City moving forward with outer dunes trail project

The city of Ocean Shores will actively seek grant funding this May for the design and construction of a public access and fire-fighting access trail along the outer dunes, using a feasibility study prepared last year and discussed Monday during a special meeting at the Convention Center.

The study by GeoEngineers of Tacoma was commissioned to support the “city’s goal to fund and construct a non-motorized firebreak trail located on the vegetated dunes on the outer west coast of the city’s shoreline.”

“The trail is being considered for multiple purposes including possible vegetation and fire management, as well as non-motorized mixed-use access and recreation. The trail would improve the safety of residences and businesses from potential fires, as well as provide recreational and economic benefits through non-motorized access along the shoreline,” the study says. “It would also restrict the use and future development of ‘unmaintained’ paths through the dunes to the beach, thus reducing the impact to wetlands and other natural vegetation being caused by people damaging these sensitive areas.”

The plans also call for parking areas at trailhead access points, with design and construction for the project to be managed by the city’s Engineering and Planning Departments.

Funding looms as one of the biggest issues. On Monday, Mayor Crystal Dingler said the cost for the trail has been estimated to be about $1.7 million, with the city planning to construct it in phases.

The entire project would go from Damon Road by the Best Western Hotel to the access trail at Marine View Drive to the south.

“We obviously can’t do all of that all at once,” Dingler said.

The study states: “Funding for the project may come from a number of state, federal, and local sources as discussed in the report. The project has the support of several stakeholders and community groups including the City Council, Mayor, City Planning Commission, Community Firewise Team, Fire Department, and the Quinault Nation. If successfully funded and constructed, future phases of the project may include extending the trail north onto a portion of Grays Harbor County to include access to Ocean City State Park and the Quinault Beach Resort.”

The outline of the trail generally follows the crest of the so-called primary dune, which runs south-north along the outer coastline.

It extends approximately 4.5 miles between Damon Rd. and Marine View Dr. It would include a 110-foot buffer to limit the impact it would have on wetlands that have been detailed and verified within the area. The city also would have to show the trail conforms to the Shoreline Master Program, its own Comprehensive Plan and the North Beach Recreation Management Plan for the Ocean Beaches, as well as other state Ecology and federal regulations.

As far as funding sources, the study lists several options: “A number of different sources of funding are available for constructing non-motorized trails. The Washington State Department of Transportation (WSDOT) and the Washington Recreation Conservation Office (RCO) are two primary sources of grant funding for non-motorized trails in Washington State. The primary source of federal funding that is available through WSDOT to support trail funding is the Federal Highway Administration (FHWA) Transportation Alternatives Program (TAP).”

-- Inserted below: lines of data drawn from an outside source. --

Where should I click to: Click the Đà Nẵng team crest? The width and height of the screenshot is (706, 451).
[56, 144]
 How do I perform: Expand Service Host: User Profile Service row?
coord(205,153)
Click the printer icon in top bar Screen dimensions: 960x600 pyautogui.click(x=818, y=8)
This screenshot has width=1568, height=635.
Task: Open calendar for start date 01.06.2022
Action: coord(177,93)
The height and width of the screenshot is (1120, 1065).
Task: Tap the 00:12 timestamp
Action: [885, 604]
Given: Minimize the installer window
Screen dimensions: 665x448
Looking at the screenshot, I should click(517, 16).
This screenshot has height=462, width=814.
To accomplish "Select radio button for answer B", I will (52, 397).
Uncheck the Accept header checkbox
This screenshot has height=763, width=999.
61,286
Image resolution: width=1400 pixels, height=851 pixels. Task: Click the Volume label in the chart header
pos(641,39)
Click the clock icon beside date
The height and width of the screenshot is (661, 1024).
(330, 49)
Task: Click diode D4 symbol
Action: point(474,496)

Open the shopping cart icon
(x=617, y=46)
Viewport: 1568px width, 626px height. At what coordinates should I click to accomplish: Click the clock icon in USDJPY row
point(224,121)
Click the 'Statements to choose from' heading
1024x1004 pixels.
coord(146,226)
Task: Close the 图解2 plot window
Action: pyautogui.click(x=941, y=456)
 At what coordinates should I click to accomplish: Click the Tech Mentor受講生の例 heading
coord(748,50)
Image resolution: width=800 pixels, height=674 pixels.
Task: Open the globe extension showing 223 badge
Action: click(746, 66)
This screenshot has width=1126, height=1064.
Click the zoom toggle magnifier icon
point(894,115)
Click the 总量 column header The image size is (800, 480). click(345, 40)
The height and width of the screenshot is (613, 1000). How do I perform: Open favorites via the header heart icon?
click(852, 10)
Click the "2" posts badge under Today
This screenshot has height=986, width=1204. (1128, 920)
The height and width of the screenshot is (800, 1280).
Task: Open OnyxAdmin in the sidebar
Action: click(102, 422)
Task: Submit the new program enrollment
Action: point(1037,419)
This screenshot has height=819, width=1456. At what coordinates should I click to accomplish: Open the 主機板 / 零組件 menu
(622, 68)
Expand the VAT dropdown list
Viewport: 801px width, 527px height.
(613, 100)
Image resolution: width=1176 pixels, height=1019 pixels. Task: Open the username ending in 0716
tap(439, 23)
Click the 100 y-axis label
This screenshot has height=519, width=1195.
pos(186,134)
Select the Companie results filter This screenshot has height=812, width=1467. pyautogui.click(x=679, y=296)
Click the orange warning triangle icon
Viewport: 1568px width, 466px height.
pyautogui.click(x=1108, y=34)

The project would include so-called dune grooming, which also would remove non-native plants such as Scotch broom. The intent also is to use prison labor to do much of the work, augmented by volunteers and city personnel.

Under the first phase, from Damon Road to Pacific Boulevard beach access, parking areas would be included, and the mayor asked the public to think of other needs, such as benches, signage along the trail, viewpoints, a possible amphitheater, or the types of surfaces, with asphalt having some preference over crushed rock or crushed oyster shells.

The trail, about 24,000 linear feet long, would essentially be just below the crest of the highest dune, estimated to be about 300 feet from the actual shoreline.

“We need to look at the wetlands and the buffers, and that’s a real serious point with the Department of Ecology,” Dingler said. “We want to do this in a way that is not really steep.”

The trail will be ADA compliant and allow for wheelchairs, strollers, bikes and walkers.

For fighting wildfires, Fire Chief David Bathke advocates placing large bladders filled with water in the dunes along with the trail rather than building a full water system, saving about $170,000.

“We can do this on a water supply that fits our needs,” Bathke said.

The city faces a May 1 deadline to apply for the Recreation Conservation Office grant. It calls for a four-year process to complete construction, with the grant not being awarded until July 2019.

Part of the 30 percent matching funds could be credited to local city labor and volunteer costs, as well as paid for through other grants, the mayor said.

“It will be a big project for us, but with the help of grants, I think it would make a big difference,” Dingler said.

Nearly everyone who spoke was in favor of the project: “I have been come down here for about 18 years, and have lived here for about the last four. I’m very impreseed with your presentation,” said Judy Hansey. “… I’d love for my grandkids to come here from West Seattle. But now they mostly go to Long Beach because of the accessibility.”